- [Exercise requirements]:
Please restate word for word the lines from the top of the entries through the line that contains "Bartending (273, 1226)", and do not include any pictures.

- [Dataset extract]:
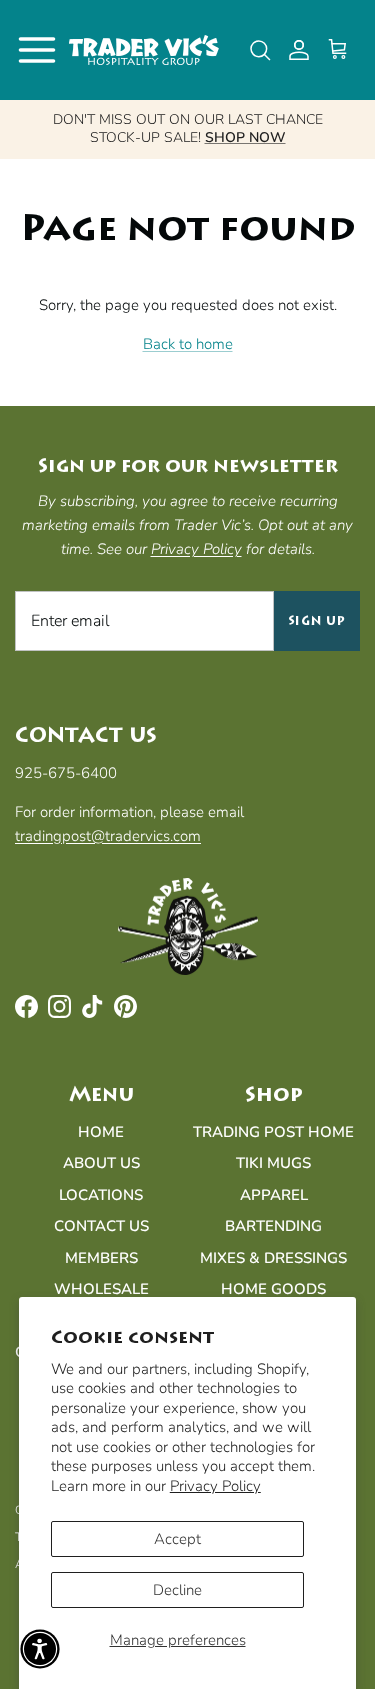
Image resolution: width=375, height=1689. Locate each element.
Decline (177, 1590)
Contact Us (101, 1226)
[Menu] (37, 50)
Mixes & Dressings (273, 1258)
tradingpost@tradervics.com (108, 836)
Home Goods (273, 1289)
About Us (101, 1163)
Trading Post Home (273, 1132)
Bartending (273, 1226)
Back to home (188, 344)
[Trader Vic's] (144, 50)
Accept (177, 1539)
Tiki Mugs (273, 1163)
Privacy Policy (215, 1486)
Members (101, 1258)
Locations (101, 1195)
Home (101, 1132)
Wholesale (101, 1289)
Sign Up (317, 621)
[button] (40, 1649)
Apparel (274, 1195)
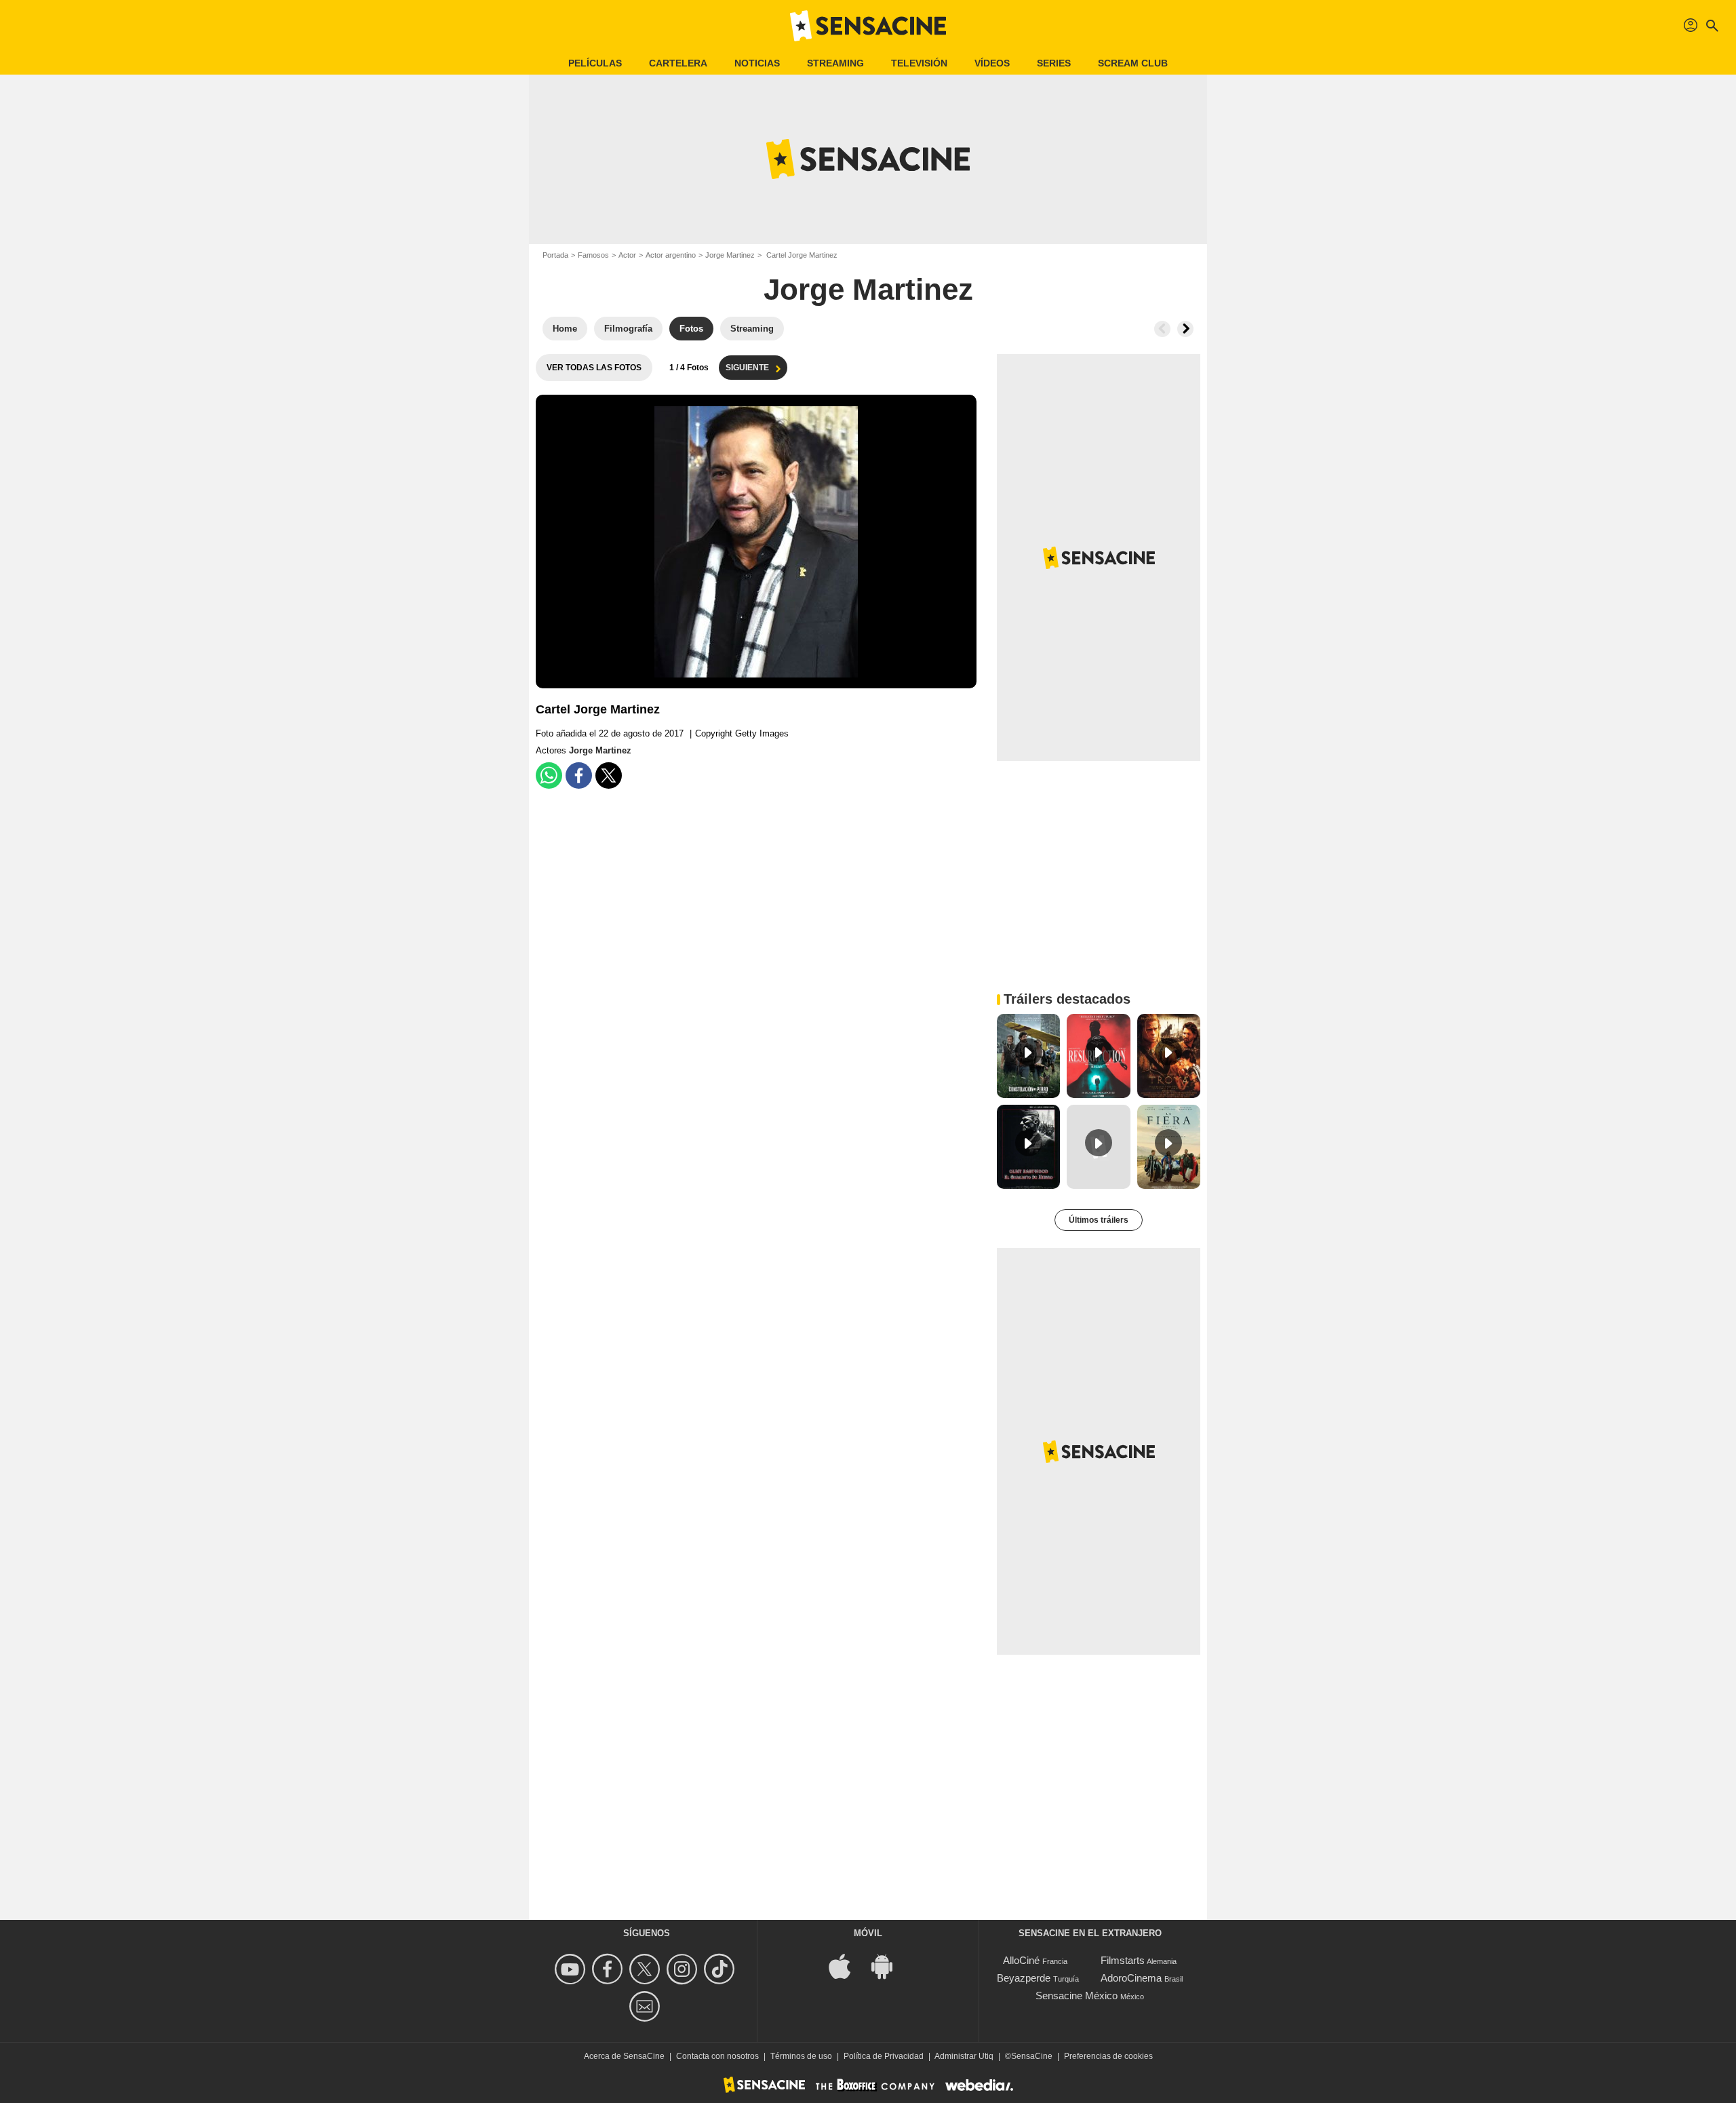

- [Solution to the exercise]:
Image resolution: width=375, height=1689. Locate each element.
Decline (177, 1590)
Contact Us (101, 1226)
[Menu] (37, 50)
Mixes & Dressings (273, 1258)
tradingpost@tradervics.com (108, 836)
Home Goods (273, 1289)
About Us (101, 1163)
Trading Post Home (273, 1132)
Bartending (273, 1226)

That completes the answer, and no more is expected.